Medieval Times & Dental Practices
During Medieval times travelling barber surgeons would extract teeth via instruments like the ‘dental pelican’. I imagine this had something to do with widening mouths if the name is any inference. Early dental instruments and those involved in the then popular practice of torture would have shared many properties I venture. John Hunter in 1778, as Surgeon Extraordinary to the King of England wrote in his work on dentistry entitled The Natural History of the Human Teeth:
“The importance of the teeth is such that they deserve our utmost attention, as well with respect to the preservation of them when in a healthy state, as to the methods of curing them when diseased.”
The Father of Modern Dentistry
The name Pierre Fauchard (1678-1761) stands out prominently in the annals of dentistry from the eighteenth century onwards. This French physician wrote copiously on teeth and dentistry. His book Le Chirugien Dentiste, Ou Traite Des Dents or The Surgeon Dentist describes oral anatomy and various treatments for dental problems. Fauchard’s knowledge and desire to share it was a game changer for the practice and understanding of dentistry. He is considered to be the father of modern dentistry. Fauchard created false teeth out of bone and ivory and utilised a spring to fit them inside the mouth. He also used artificial crowns. Later false teeth were created out of porcelain, which reacted less bitterly with the saliva in the mouth of the recipient to reduce bad taste and odours. We have much to be grateful for and, perhaps, take things for granted in this regard. Our predilection for ignoring history robs us of the gratitude we all should be feeling for the state of modern dentistry in our times.

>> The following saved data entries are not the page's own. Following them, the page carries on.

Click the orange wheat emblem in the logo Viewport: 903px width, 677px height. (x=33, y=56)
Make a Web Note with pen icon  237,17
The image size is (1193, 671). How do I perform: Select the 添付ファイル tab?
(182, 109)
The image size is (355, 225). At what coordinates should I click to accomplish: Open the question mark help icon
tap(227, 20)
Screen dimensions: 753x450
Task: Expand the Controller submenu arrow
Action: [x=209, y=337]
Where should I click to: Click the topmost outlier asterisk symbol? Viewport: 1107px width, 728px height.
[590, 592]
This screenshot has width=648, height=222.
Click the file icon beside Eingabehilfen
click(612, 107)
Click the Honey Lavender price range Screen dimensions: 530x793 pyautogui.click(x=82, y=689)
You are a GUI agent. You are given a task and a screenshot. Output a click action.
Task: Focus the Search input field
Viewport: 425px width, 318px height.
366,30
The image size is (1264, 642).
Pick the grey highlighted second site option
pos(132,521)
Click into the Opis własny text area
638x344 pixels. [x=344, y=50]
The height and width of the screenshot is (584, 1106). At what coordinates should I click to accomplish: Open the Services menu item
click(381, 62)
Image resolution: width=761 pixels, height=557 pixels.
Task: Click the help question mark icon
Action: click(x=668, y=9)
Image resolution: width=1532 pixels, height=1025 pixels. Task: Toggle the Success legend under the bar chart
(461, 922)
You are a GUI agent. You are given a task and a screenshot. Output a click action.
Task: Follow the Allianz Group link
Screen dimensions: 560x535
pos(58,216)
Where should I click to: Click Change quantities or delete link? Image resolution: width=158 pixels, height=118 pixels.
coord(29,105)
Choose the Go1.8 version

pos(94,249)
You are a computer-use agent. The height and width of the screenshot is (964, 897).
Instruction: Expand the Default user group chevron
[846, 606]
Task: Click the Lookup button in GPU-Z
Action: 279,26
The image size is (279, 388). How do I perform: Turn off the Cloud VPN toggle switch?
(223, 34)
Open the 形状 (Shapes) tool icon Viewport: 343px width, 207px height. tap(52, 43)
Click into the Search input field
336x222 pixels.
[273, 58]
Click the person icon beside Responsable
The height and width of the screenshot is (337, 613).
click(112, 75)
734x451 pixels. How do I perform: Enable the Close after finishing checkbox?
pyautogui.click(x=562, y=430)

When you consider the challenges that dental issues presented to early human beings it is a marvellous achievement that we find ourselves where we are today. Teeth are hard and hard to get at when they don’t work properly. Technology and the materials developed over the centuries have gone glove in hand with the amazing evolution of dental practices and treatments. It is a good news story for all of us who have had to overcome the terrible tooth ache and other manifestations of dental problems and associated infection.
The Future of Dentistry
Dentistry was very much about tooth ache, infection, tooth extraction, and replacement teeth down through the ages. The present state of dentistry is still involved with these basic requirements, but it is, also, morphing into the cosmetic side of things. The focus on the appearance of the mouth, teeth, and smile are very much front and centre in the 21C. White teeth and bright, white smiles are associated culturally with beauty in wealthy western nations around the globe. Hollywood stars on screen have unnaturally white teeth and their legions of fans want them too. The uber bright white smile is de rigueur for images seen on social media pages across all channels. Dentists spend a sizeable chunk of their time performing teeth whitening treatments and teeth straightening procedures. The future of dentistry may well involve human enhancement procedures to improve looks and install artificial intelligence devices.